Já está a aumentar. Na realidade já existe uma grande procura, não só porque existem vários elementos que nos proporcionam bons mergulhos, nomeadamente a nossa visibilidade, que pode constituir inclusive um elemento da própria paisagem.
Existem vários critérios que vão identificar uma paisagem, não é só pela morfologia do fundo, mas também pela própria visibilidade, pelo que se vê a nível da fauna e da flora, dos elementos geológicos. Existe um conjunto de elementos que de forma integrada proporcionam boas paisagens e nesse sentido, começa a haver mais procura. Porque o conjunto destes elementos são vivenciadores de um bem-estar relativamente às pessoas. Muita gente procura só os grandes pelágicos, os grandes cardumes, mas para além disso existem outros elementos. Isto, com a pouca protecção que temos, porque temos muitas áreas marinhas protegidas classificadas, mas às vezes a gestão dessas mesmas áreas marinhas fica aquém das expectativas e podia eventualmente ser mais efectiva. Nesse sentido, podia dar alguma mais-valia relativamente à reputação de algumas zonas. Isso poderá potenciar mais ainda o próprio valor turístico das paisagens subaquáticas dos Açores.

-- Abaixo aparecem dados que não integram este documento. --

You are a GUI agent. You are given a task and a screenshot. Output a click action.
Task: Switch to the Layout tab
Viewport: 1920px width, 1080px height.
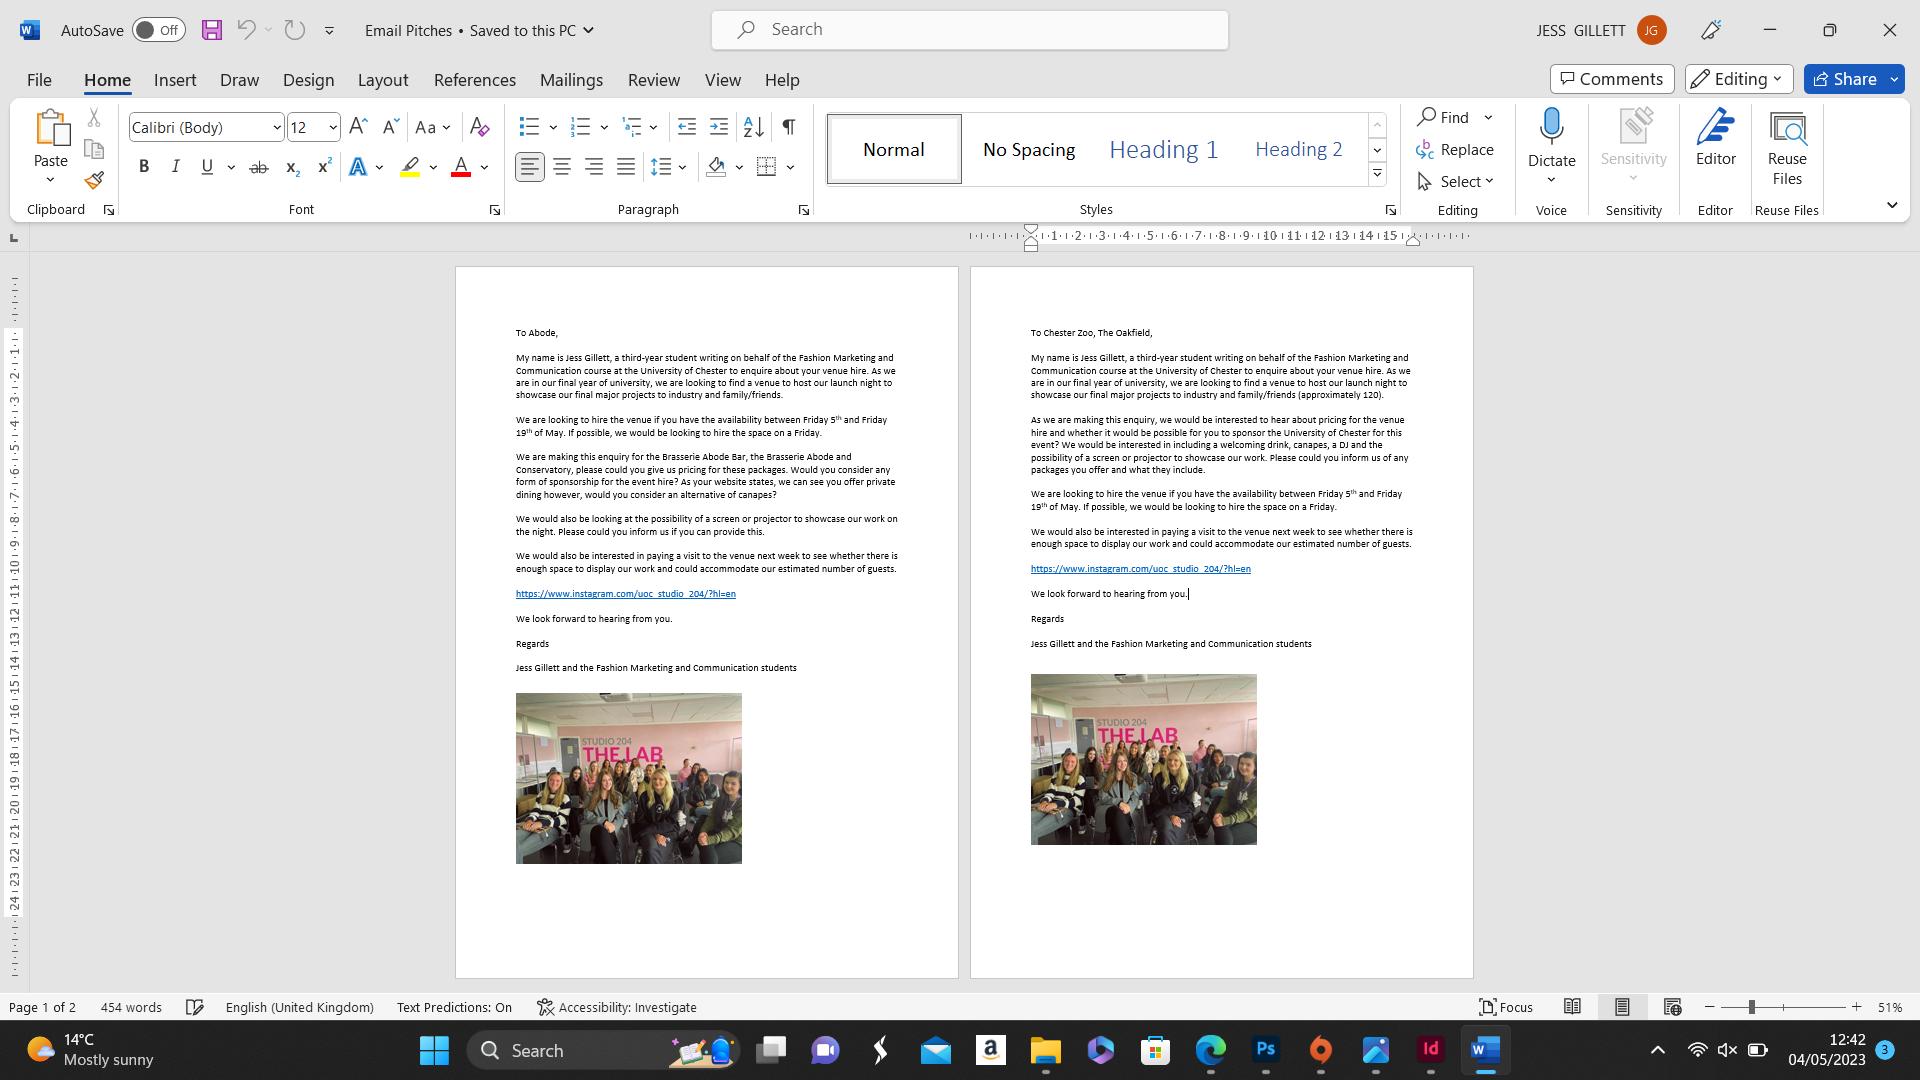[382, 80]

Devia haver mais cautela com as áreas marinhas protegidas?
Nós temos áreas marinhas protegidas que estão classificadas, mas apenas no papel. Só existe essa classificação no papel. A sua gestão ainda não é efectiva, não existem medidas concretas relativamente à gestão destas áreas e às vezes é necessária uma acção mais direccionada para algumas zonas, precisamente para evitar a degradação desses espaços ou a recuperação de algumas zonas relativamente a áreas como a recuperação de stocks de pesca, por exemplo.